说实话,我第一次接触深度图的时候,也觉得它不就是一张灰不溜秋的图片吗?后来踩了不少坑,才真正理解它的价值。来,咱们一步步拆解。
1.1 什么是深度图?
深度图,说白了就是一张记录了「物体离相机有多远」的灰度图。
你想想看,普通照片记录的是颜色——红色、绿色、蓝色。而深度图只记录一个值:距离。每个像素点的灰度值,就代表那个位置离相机的远近。
- 像素值越大(越白):物体离相机越近
- 像素值越小(越黑):物体离相机越远
举个例子。我做过一个AR项目,需要把虚拟的咖啡杯放在真实桌面上。如果没有深度图,杯子要么悬空,要么穿模。有了深度图,系统就知道「哦,桌面在这里,杯子放上去」。

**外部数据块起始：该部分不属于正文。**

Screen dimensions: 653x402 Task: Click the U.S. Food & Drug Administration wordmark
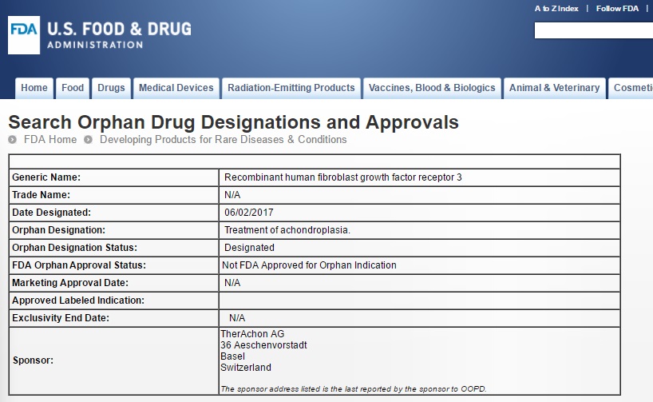pyautogui.click(x=119, y=35)
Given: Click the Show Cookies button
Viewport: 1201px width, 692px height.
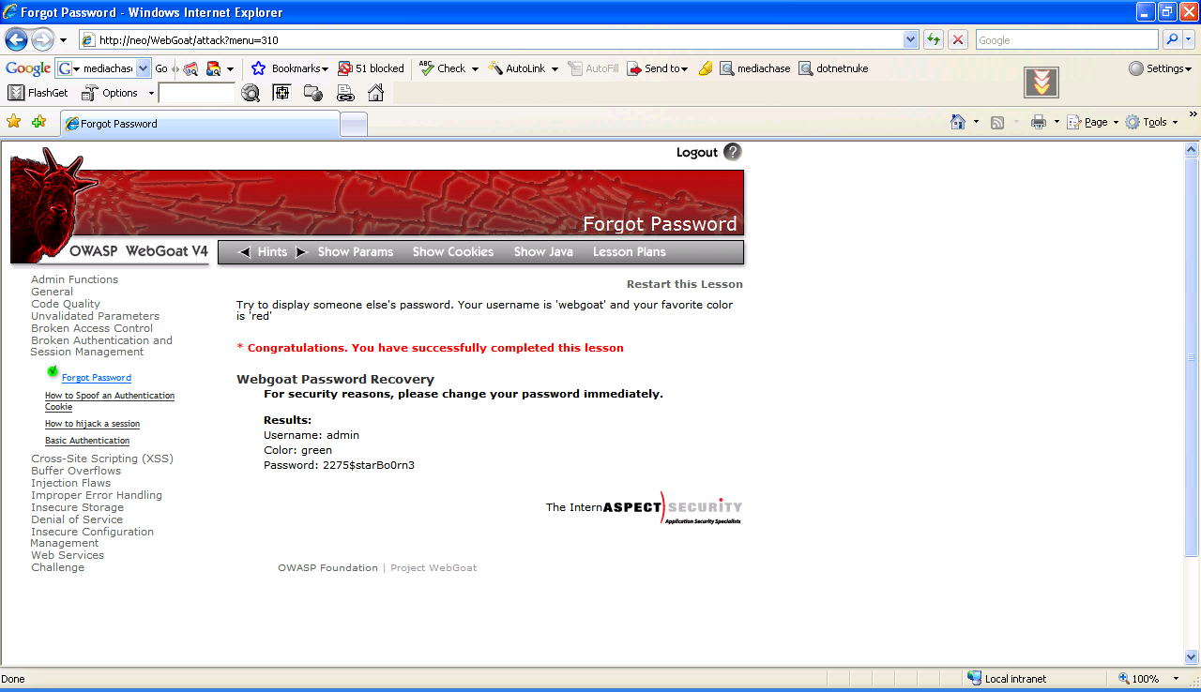Looking at the screenshot, I should point(452,252).
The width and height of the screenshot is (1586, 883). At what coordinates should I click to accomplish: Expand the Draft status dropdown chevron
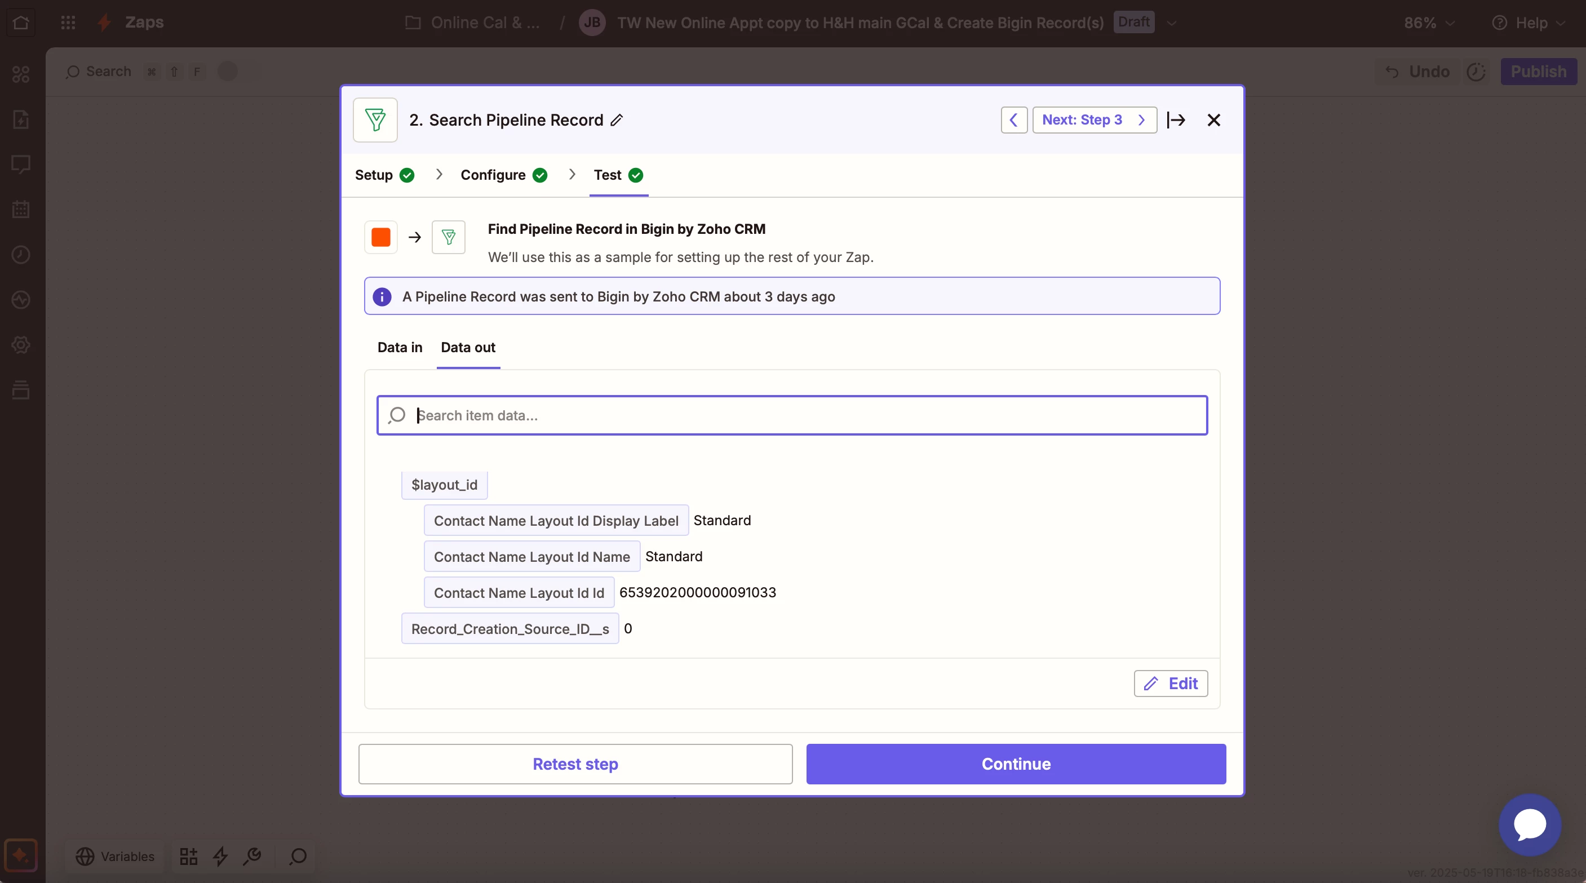point(1171,23)
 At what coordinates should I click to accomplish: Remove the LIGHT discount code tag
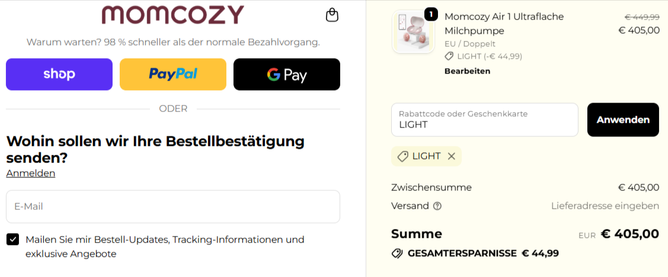point(452,156)
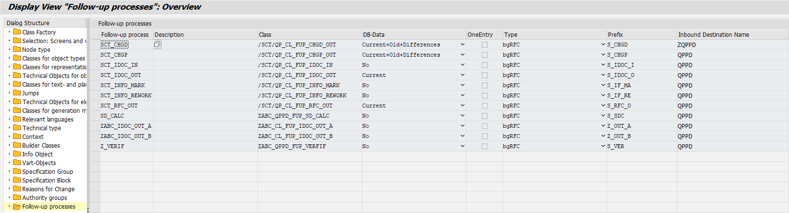Open DB-Data dropdown for SCT_RFC_OUT row
789x213 pixels.
(462, 106)
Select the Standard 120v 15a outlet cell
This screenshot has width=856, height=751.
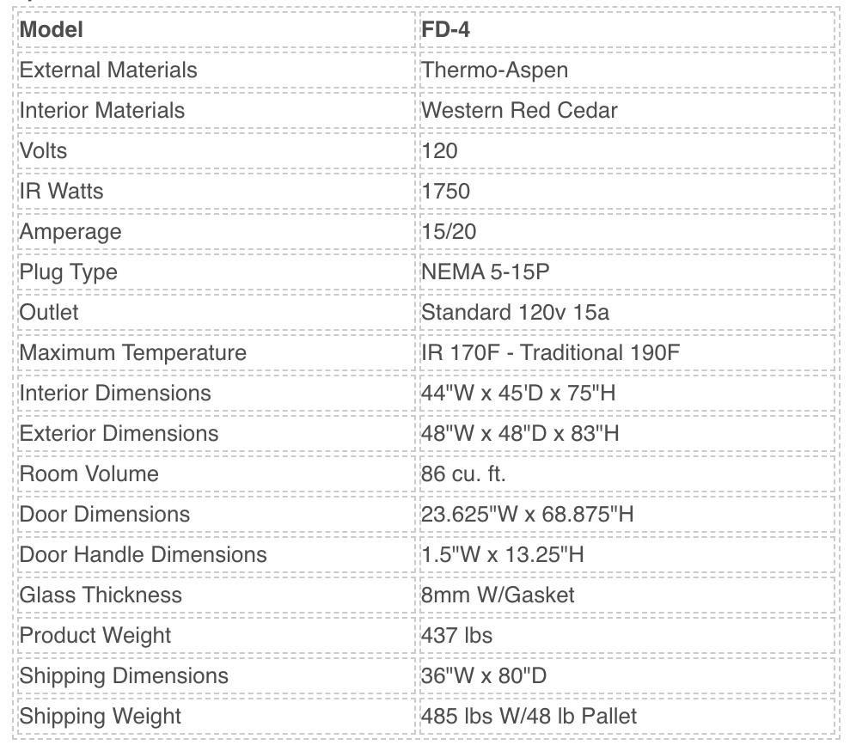(x=515, y=312)
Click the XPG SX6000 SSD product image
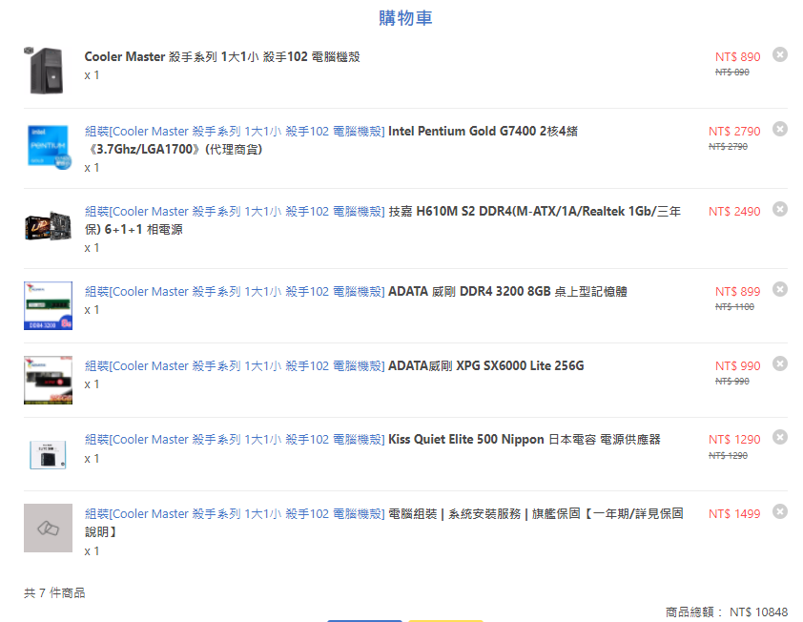803x622 pixels. coord(48,380)
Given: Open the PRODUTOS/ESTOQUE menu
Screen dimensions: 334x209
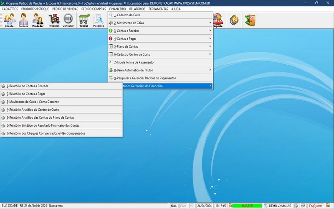Looking at the screenshot, I should click(35, 9).
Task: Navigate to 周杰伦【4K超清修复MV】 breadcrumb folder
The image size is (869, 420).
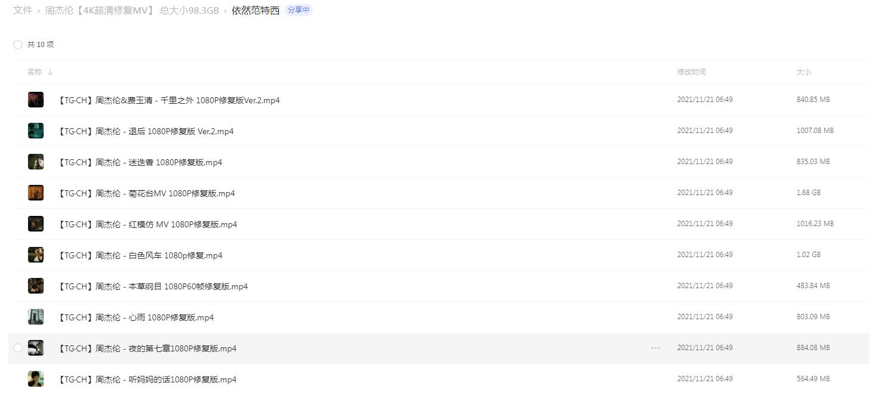Action: [131, 10]
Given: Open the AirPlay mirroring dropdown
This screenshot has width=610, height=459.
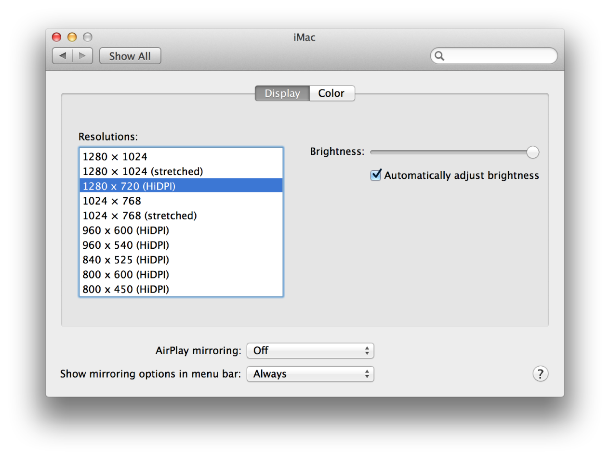Looking at the screenshot, I should pyautogui.click(x=310, y=351).
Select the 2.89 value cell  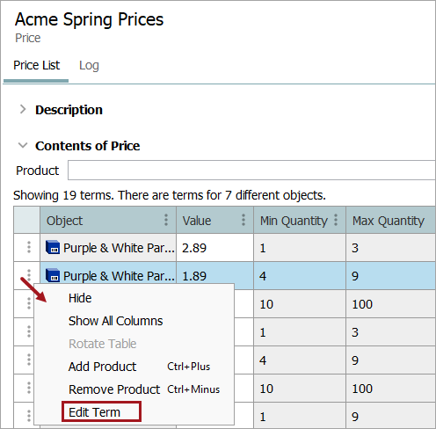coord(214,248)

核心概念:深度图的每个像素值 = 该点到相机的物理距离(通常以毫米或米为单位)
1.2 深度图 vs RGB图:到底差在哪?
这个问题我经常被问到。咱们直接上对比:
| 维度 | RGB图 | 深度图 |
|---|---|---|
| 数据内容 | 红绿蓝三通道颜色值 | 单通道距离值 |
| 视觉表现 | 彩色,人眼可理解 | 灰度图,越白越近 |
| 受光照影响 | 非常大 | 几乎不受影响 |
| 纹理信息 | 丰富 | 几乎没有 |
| 几何信息 | 需要算法推断 | 直接提供 |
嗯,这里要注意一点。RGB图受光照影响特别大——同一个物体,白天拍和晚上拍,颜色完全不一样。但深度图不一样,它只关心距离,光线变了也不影响。
我记得有一次做自动驾驶项目,傍晚时分RGB图像质量急剧下降,但深度图依然稳定输出。那一刻我真心觉得:深度图在某些场景下比RGB图靠谱多了。
1.3 深度图的应用场景
深度图的应用比你想象的广泛得多。我挑三个最典型的说说。
AR/VR:让虚拟物体「落地」
AR/VR里最头疼的问题是什么?是虚拟物体和真实世界的交互。
你戴上VR头盔,伸手去抓一个虚拟杯子——如果没有深度信息,你的手和杯子永远对不上位置。有了深度图,系统能精确计算手和杯子的距离,实现自然的抓取动作。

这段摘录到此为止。